Passengers wait at Penn Station after a lightning strike hit...

Passengers wait at Penn Station after a lightning strike hit electrical equipment that shut down signals near Jamaica, forcing the LIRR to a halt on Sept. 29, 2011. Credit: Photo by Craig Ruttle

Lightning strikes are acts of God, but the damage they do depends on human choices. In the case of the Long Island Rail Road outages on Sept. 29, a report by the MTA's inspector general concluded it was largely bad judgment that allowed lightning to shut down the system and leave thousands of commuters in the lurch.

Customers have every right to be angry. When the LIRR installed a new $56-million signal system in 2010, it chose one specifically built to protect against lightning strikes. But without consulting designer Ansaldo STS, the railroad added a component that was never part of the original design. The error was compounded when workers used the wrong connector to tie the systems together, because they had run out of the proper ones.

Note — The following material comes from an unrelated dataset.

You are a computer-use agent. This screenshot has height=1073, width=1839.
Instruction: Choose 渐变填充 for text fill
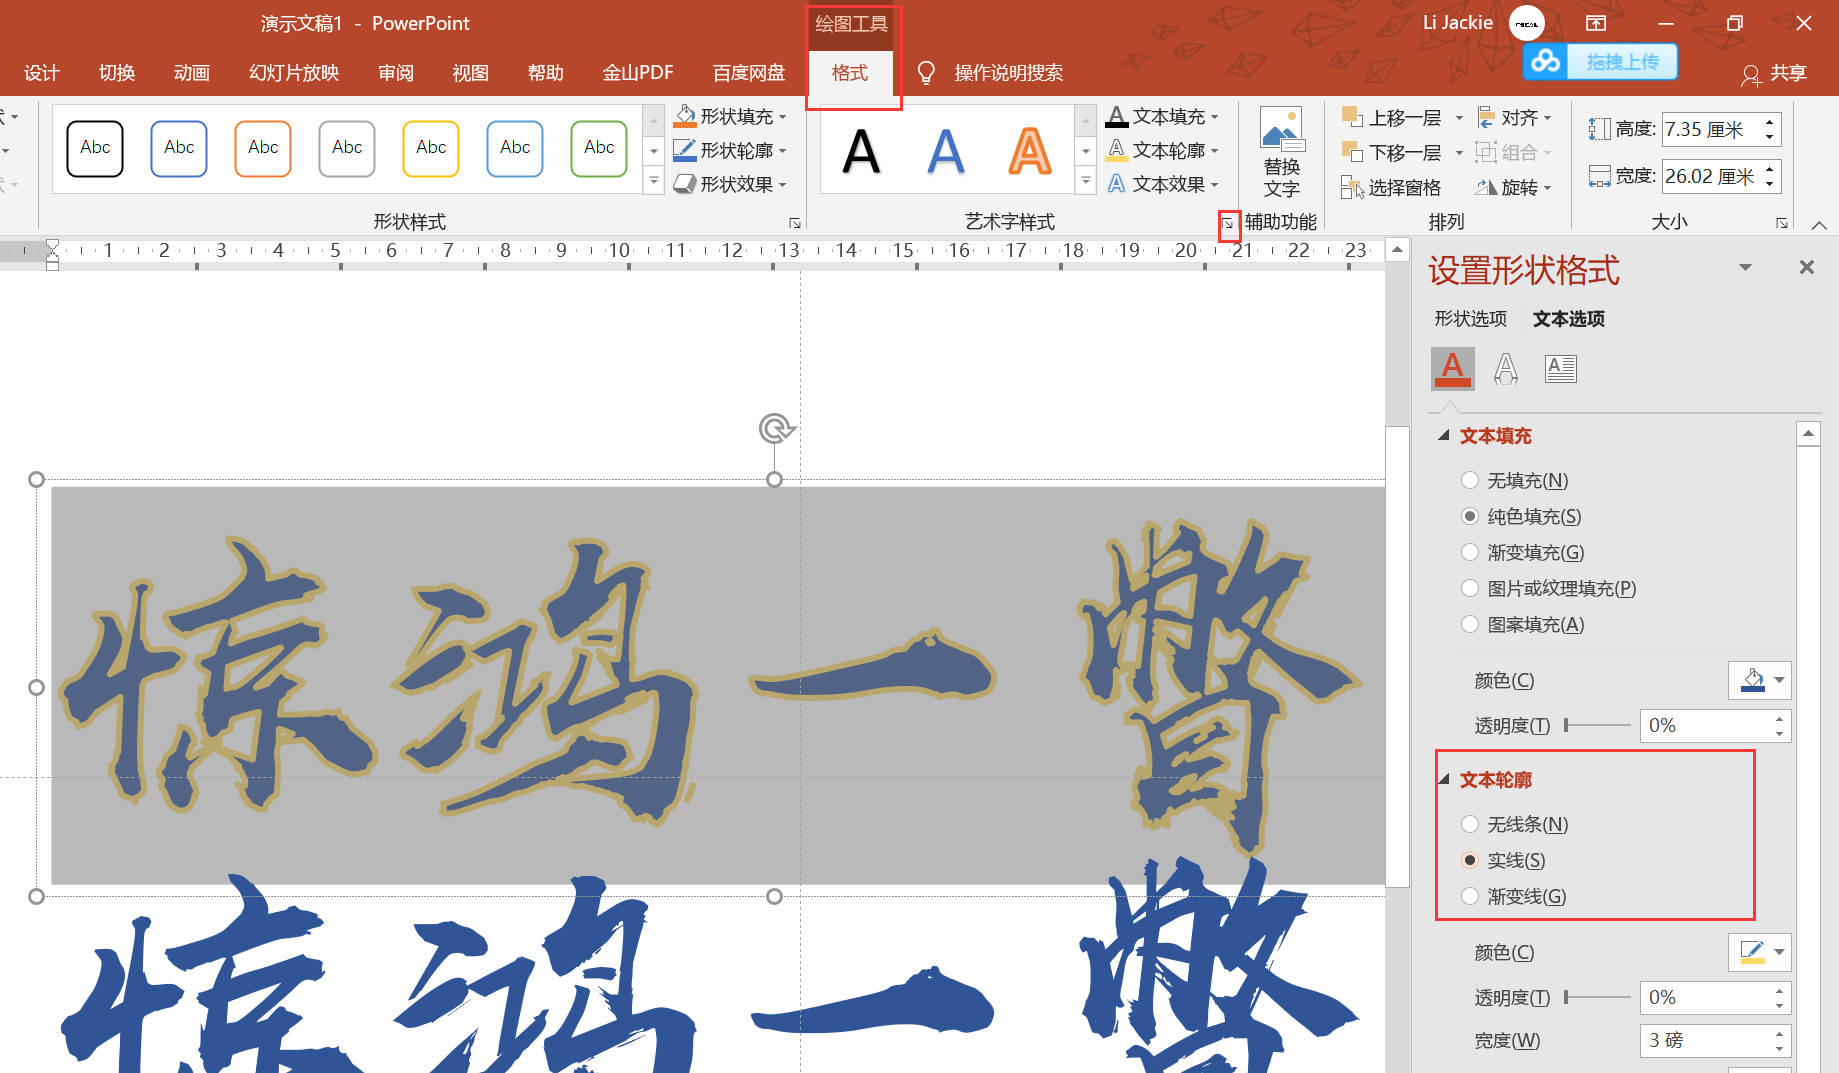point(1470,552)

The flawed connector allowed the lightning surge to knock out the signal system and its backup, stranding 17 trains between stations and nine more at platforms. Worse, the LIRR did not contact Ansaldo for five hours because it did not have emergency numbers. There was no manual for the system, and the first fix the LIRR tried brought down a whole other signal system.

The LIRR says the problems have been addressed, but it must fix the procedures that allowed this installation to be so shoddy. The LIRR can't control the weather, but it can -- and must -- control its own responses. Those, and not the lightning, are what caused so much trouble.